Я не хотела, чтобы он менялся. Я хотела парня, которого встретила.

— Тогда что ты предлагаешь? Похоже, мы зашли в тупик, застряли по разные стороны войны. Динара разрывалась бы, между нами.

— Я не буду разрываться. Это не похоже на открытую войну между Братвой на твоей территории и Каморрой. Братва Лас-Вегаса не имеет прочных связей с твоей организацией.

— Мы не нуждаемся в перемирии. Нам нужно соглашение о взаимном невежестве. Простой пакт о ненападении, — сказал Адамо.

— Грань между перемирием, которое может навлечь на меня гнев Наряда, и пактом о ненападении кажется мимолетной.

Адамо покачал головой.

— Перемирие часто влечет за собой сотрудничество. Мы договариваемся о сосуществовании. Мы не станем помогать вам в борьбе с Нарядом. Вы не станете помогать нам против Наряда.

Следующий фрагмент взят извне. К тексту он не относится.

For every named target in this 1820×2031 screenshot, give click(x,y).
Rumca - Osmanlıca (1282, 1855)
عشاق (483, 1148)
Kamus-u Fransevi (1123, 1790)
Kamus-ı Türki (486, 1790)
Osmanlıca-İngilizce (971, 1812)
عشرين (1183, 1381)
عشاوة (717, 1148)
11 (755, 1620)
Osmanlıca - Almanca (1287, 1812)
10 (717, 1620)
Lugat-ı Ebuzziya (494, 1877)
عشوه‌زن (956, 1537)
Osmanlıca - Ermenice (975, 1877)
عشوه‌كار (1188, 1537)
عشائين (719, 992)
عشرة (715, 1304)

— В таком случае ты не можешь приезжать в Чикаго, как тебе заблагорассудится. Вне моего дома ты не будешь защищен от нападений. Мои люди не помогут тебе, если Наряд снова попытается тебя похитить.

Адамо ухмыльнулся.

— Наряд больше не похитит меня. Я был наивным мальчиком, когда они меня взяли в заложники. И если они когда-нибудь поймают меня, Каморра придет мне на помощь. Братва мне для этого не нужна.